### TESTO DI PARTENZA

***

La tab. III lascia già vedere, per due regioni diverse, quale sia stata l'influenza delle migrazioni su una singola generazione. La tab. V dà conto in termini aggregati della storia della popolazione italiana nell'ultimo secolo e di come nascite, morti e migrazioni si siano combinate per dar luogo allo sviluppo della popolazione del paese, che è passata - considerata a confini costanti - da 32.770.000 persone della fine del 1895 a 57.746.000 della fine del 1990.
Dai dati riportati nella tab. V emerge l'importanza delle migrazioni: per esempio il saldo migratorio del periodo 1896-1900 (-155.000 persone all'anno) è stato di intensità tale da ridurre del 44% il saldo naturale (differenza fra nascite e morti), che era pari a 349.000 persone all'anno; nel periodo 1961-1965 il saldo naturale di 484.000 persone all'anno fu ridotto del 26% da un saldo migratorio negativo di 126.000 persone all'anno. Nei primi anni settanta, poi, l'Italia è diventata un paese di immigrazione, tanto che, ad esempio nel periodo 1981-1985, il saldo migratorio positivo di 77.000 persone all'anno è stato maggiore del saldo naturale, pari a 67.000 persone all'anno.
Si è visto come il complesso gioco dei fattori demografici dia luogo a una popolazione che si modifica continuamente (più precisamente ogni qual volta in essa si verifica un evento) nel suo ammontare e nella sua composizione. Dal momento che, per carenza di adeguati strumenti logici e metodologici, non si riesce ad analizzare in termini dinamici una popolazione concreta e gli eventi che in essa si verificano, si studia da un lato la popolazione 'fermata' a una data precisa, che normalmente è la data del censimento oppure il 31 dicembre (o il 1° gennaio) di ogni anno di calendario (il che costituisce l'analisi dello stock di popolazione o dello 'stato della popolazione', cioè dell'ammontare e della struttura della popolazione, a quella data), e dall'altro gli eventi riferiti normalmente a un intervallo temporale costituito da un anno di calendario (il che costituisce l'analisi dei flussi che durante un intervallo di tempo contribuiscono a modificare la popolazione in esame).

***

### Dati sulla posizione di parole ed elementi
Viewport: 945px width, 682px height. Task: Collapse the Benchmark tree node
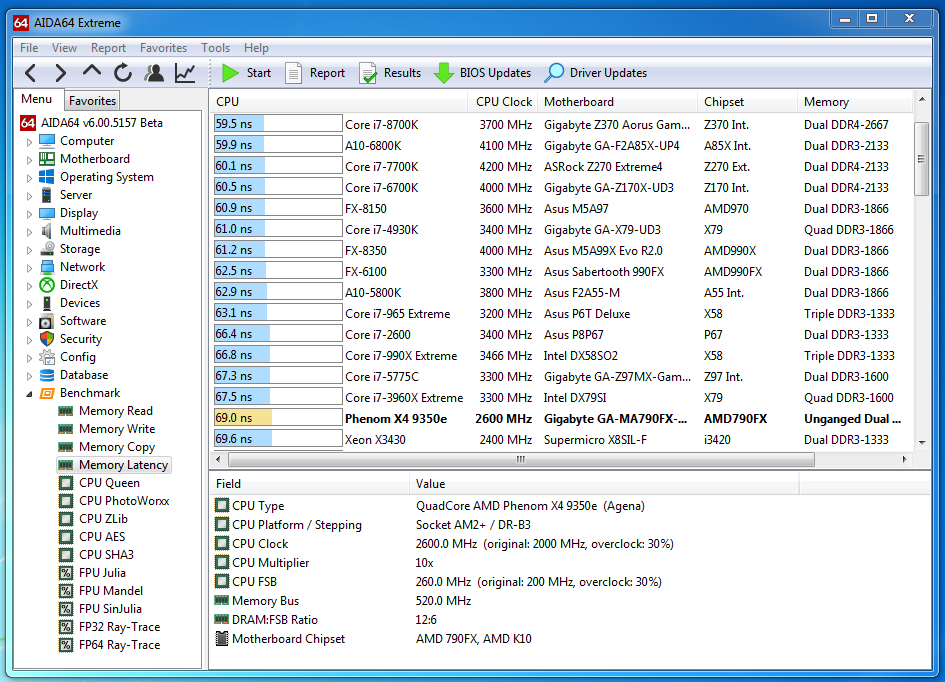click(x=29, y=394)
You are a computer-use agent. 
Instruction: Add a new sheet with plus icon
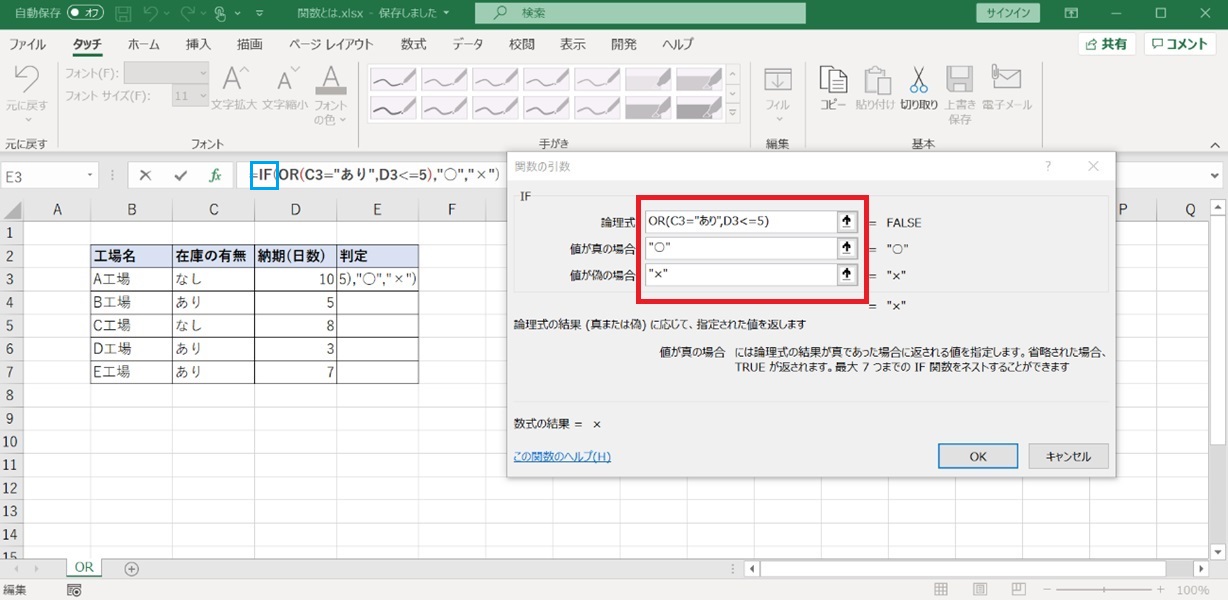pos(131,568)
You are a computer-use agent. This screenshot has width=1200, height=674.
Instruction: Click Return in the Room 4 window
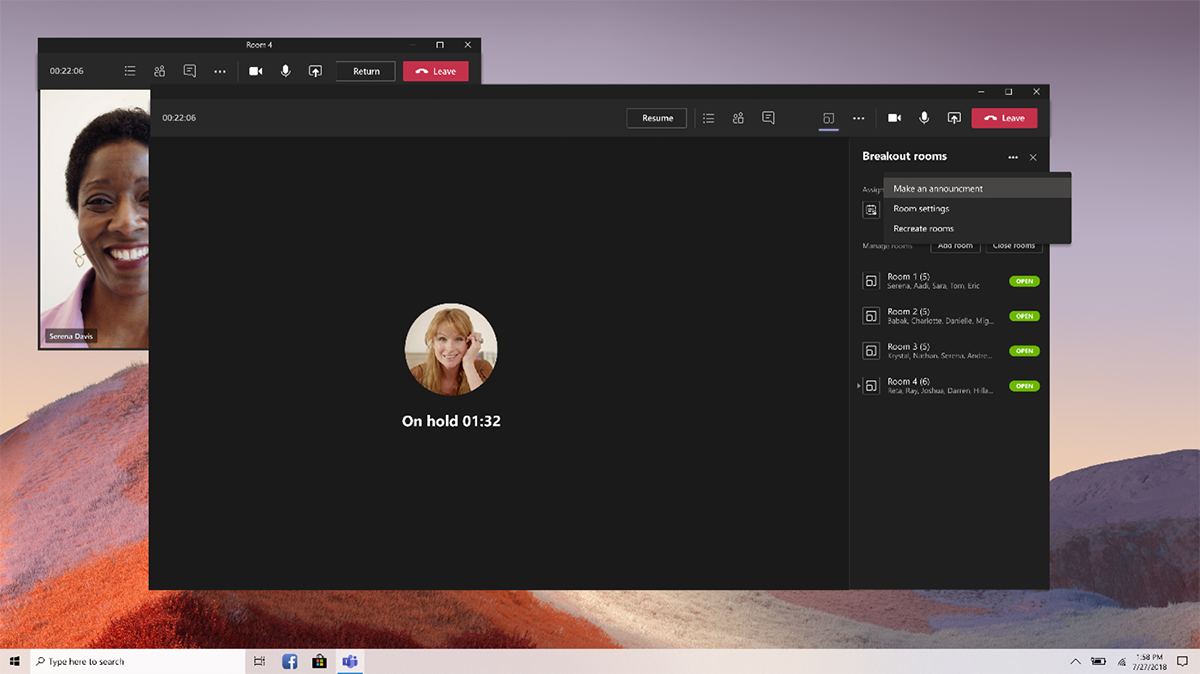[366, 71]
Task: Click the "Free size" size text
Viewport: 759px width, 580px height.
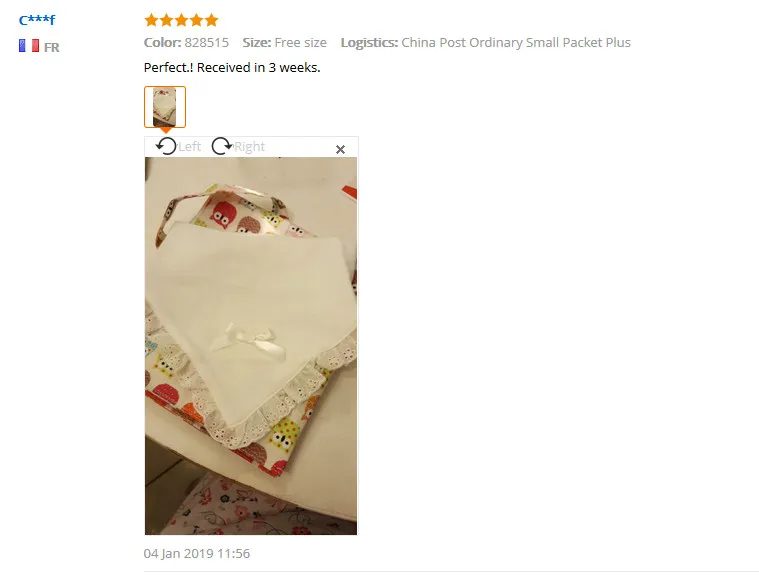Action: click(301, 43)
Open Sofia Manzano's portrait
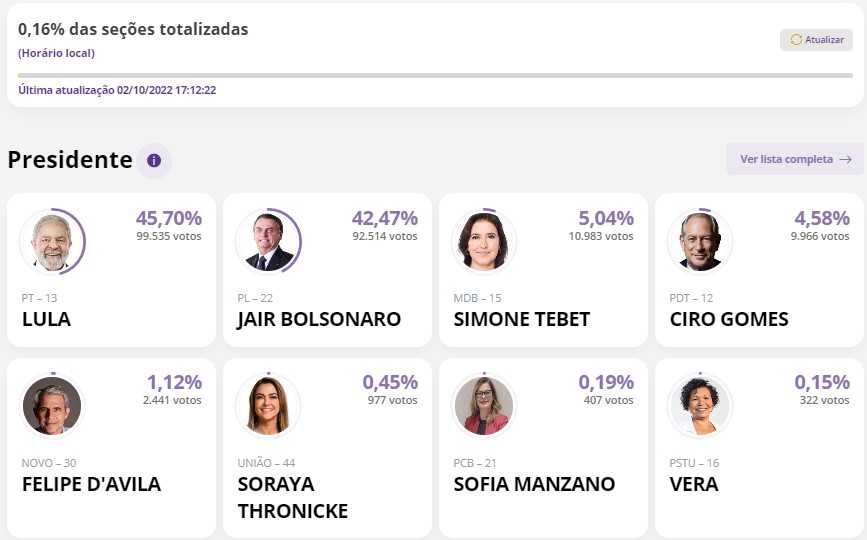Image resolution: width=867 pixels, height=540 pixels. [x=484, y=406]
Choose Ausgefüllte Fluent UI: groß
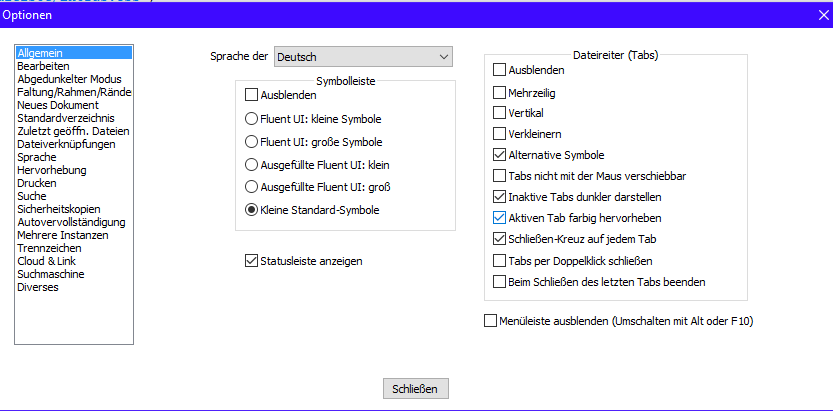The width and height of the screenshot is (833, 411). (252, 187)
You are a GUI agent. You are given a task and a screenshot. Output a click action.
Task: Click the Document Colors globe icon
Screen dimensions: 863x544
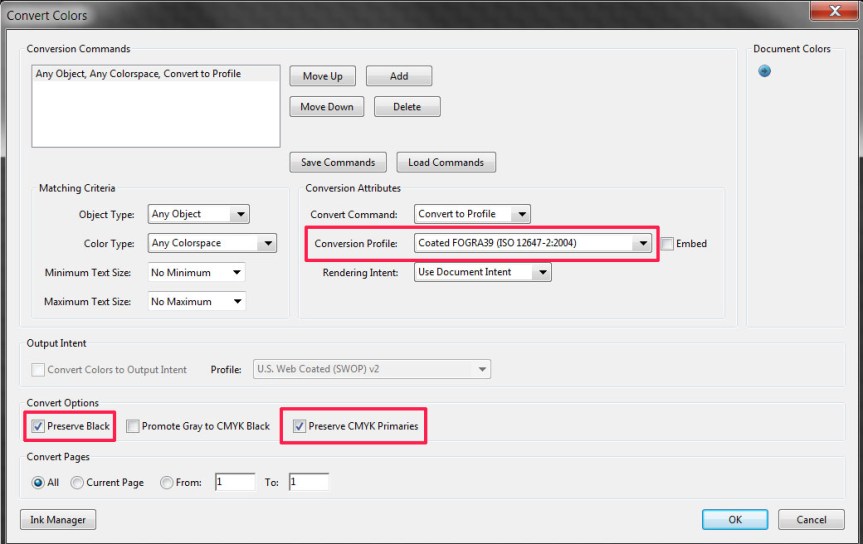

***

### CONSEGNA 1
Trascrivi dal testo sulla popolazione italiana il passo compreso tra "La tab. III" e "fine del 1990.", estremi inclusi.
### CONSEGNA 2
Scrivi il seguito del testo sulla popolazione italiana, ripartendo subito dopo la sua ultima frase.

### RISULTATO 1
La tab. III lascia già vedere, per due regioni diverse, quale sia stata l'influenza delle migrazioni su una singola generazione. La tab. V dà conto in termini aggregati della storia della popolazione italiana nell'ultimo secolo e di come nascite, morti e migrazioni si siano combinate per dar luogo allo sviluppo della popolazione del paese, che è passata - considerata a confini costanti - da 32.770.000 persone della fine del 1895 a 57.746.000 della fine del 1990.

### RISULTATO 2
Il primo e fondamentale dato che si ricava dai censimenti demografici, attraverso i quali si rilevano tutte le persone e tutte le famiglie presenti su un certo territorio e le loro caratteristiche, è l'ammontare della popolazione.
Il censimento è un'operazione che si ripete quasi dappertutto ogni dieci anni (in Italia negli anni terminanti con 1), anche se, teoricamente, sarebbe sempre possibile conoscere in successivi istanti il totale della popolazione di un paese ove esista l'anagrafe, purché sia stato effettuato un censimento iniziale e, per il periodo seguente, si sia tenuta esatta nota del movimento demografico attraverso i registri di popolazione. Infatti, aggiungendo alla popolazione a una certa data le nascite e le immigrazioni verificatesi in un determinato intervallo di tempo successivo, e detraendo da essa le morti e le emigrazioni verificatesi nello stesso intervallo di tempo, si ottiene l'ammontare della popolazione alla fine dell'intervallo di tempo considerato, mediante la semplice relazione (1) illustrata nel cap. 3.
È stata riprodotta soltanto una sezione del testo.